Yes this should only be in the case of master clock. Extra verification
to check this for both GET/SET should be present.

> What will happen if the vCPU=0 (e.g., BSP) thread is racing with here
> to update the vcpu->arch.hv_clock?

> In addition to live migration, can the user call this API any time
> during the VM is running (to fix the clock drift)? Therefore, any
> requirement to protect the update of kvmclock_offset from racing?
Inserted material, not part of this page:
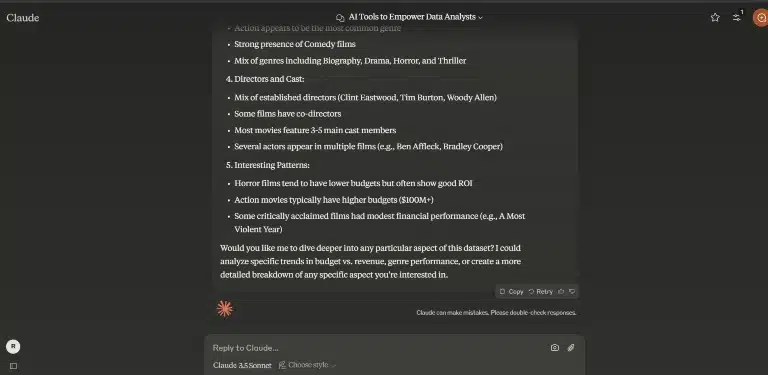
Task: Open the Claude 3.5 Sonnet model selector
Action: (x=242, y=365)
This should occur when none of the vCPUs are running, in the context of
a live-migration/update this would be after deserialization before the
resume. I may have been unintentionally misleading here describing some
of the problem space. There isn't a "drift" per say when a VM is
running and the PVTI stays constant. It's more the relationship between
the TSC & PV clock changes due to inaccuracy when KVM decides to
generate that information, e.g on a live-update/migration KVM will
perform the update. The KVM_REQ_MASTERCLOCK_UPDATE is just an example
as to how to simulate/trigger this.

I've posted a V2 which hopefully addresses some of above and makes it
clearer overall the aim behind the patches.

2024-04-10 10:15:47

by Allister, Jack

[permalink] [raw]
Subject: Re: [PATCH 2/2] KVM: selftests: Add KVM/PV clock selftest to prove timer drift correction

> AFAIR, I copied check_clocksource() from existing code during that >
time.

> The commit e440c5f2e ("KVM: selftests: Generalize check_clocksource()
> from kvm_clock_test") has introduced sys_clocksource_is_tsc(). Later
> it is renamed to sys_clocksource_is_based_on_tsc().
> Any chance to re-use sys_clocksource_is_based_on_tsc()?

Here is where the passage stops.